What you need to do:
Revise the stretch of the post on strict parenting from "19 thoughts on" through "they grow older.", changing "textbook" to "classic".

Document segment:

--------------------------------

A Strict Parent

In January 2009, the interviewer from the BBC Britain asked me if I thought I was a strict parent.  I have never liked the word strict, because I have associated it with a parent who yells a lot, is stern looking and engages in power struggles.  So, in response to the question, I said, “I wouldn’t use the word strict to describe me, but I would say I am firm.”

I shared my thoughts about the word strict with a wise friend of mine.  She looked me in the eye and said, “You are wrong about people who are strict.  A strict parent DOESN’T HAVE TO YELL.”

All of the sudden I wondered if the semantics of the word strict have been changed in recent years.

Strict isn’t what I thought it was.  I looked the word up in my Webster’s 1828 Dictionary.  It said:

“Exact, accurate, rigorously nice, governed or governing by exact rules; to observe the strictest rules of virtue and decorum.  Not  indulgent.”

I think it is pretty safe to say, I am probably one of the strictest parents I know.  I have found that low tolerances make everyone happier and more industrious.  Being strict makes me a fun person to be around.  My children love  my strictness, because then they know the exact road to success.  This gives them direction, success and confidence.

At least I now know why I don’t feel the need to yell; “a strict parent doesn’t need to yell.”  A strict parent has a system based on principles, which virtuously governs the home.  This system keeps the parent calm.  A good system of government = security for the parent.

It is also good to point out that if a parent finds himself anxious, frustrated or yelling, then he has probably forgotten to use his family government system during a specific incident.  For some reason the parent gave up their strict principles and turned to an emotional type of parenting.  A strict system keeps everyone secure, even the parent.  Parents have to govern themselves for children to learn self-government too.

See more parenting posts and answers to questions on teachingselfgovernment.com

19 thoughts on “A Strict Parent

  1. My parents definitely fit the textbook description of strict when I was growing up. Looking back on it, I can understand and appreciate the approach they took. With few exceptions, I think I will raise my children in similar fashion as they grow older.

  2. I’ve found that children simply prefer to have rules. Even though they complain about them at the time, rules given them security and a foundation for concentrating on what is important. There are so many distractions and evil things out there that rules help children keep grounded.

--------------------------------

Provided data:
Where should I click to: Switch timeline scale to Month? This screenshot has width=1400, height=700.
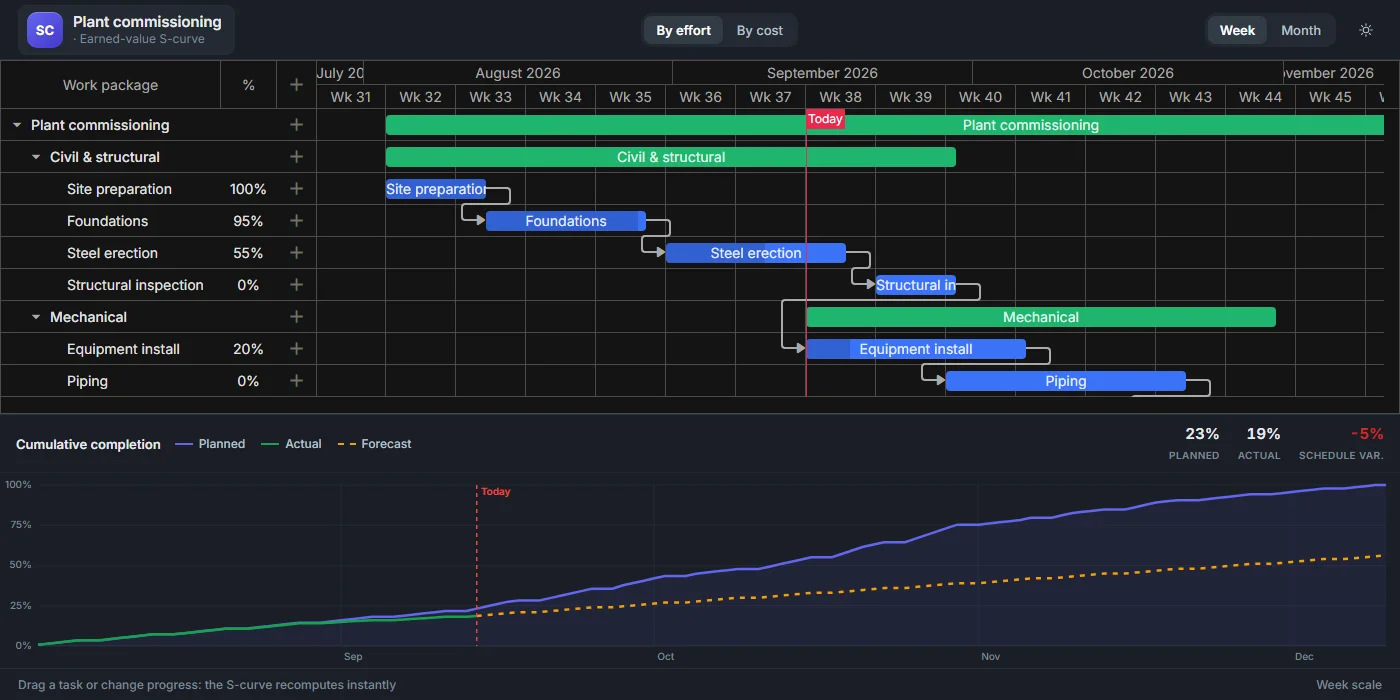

--------------------------------

Expected answer:
19 thoughts on “A Strict Parent

  1. My parents definitely fit the classic description of strict when I was growing up. Looking back on it, I can understand and appreciate the approach they took. With few exceptions, I think I will raise my children in similar fashion as they grow older.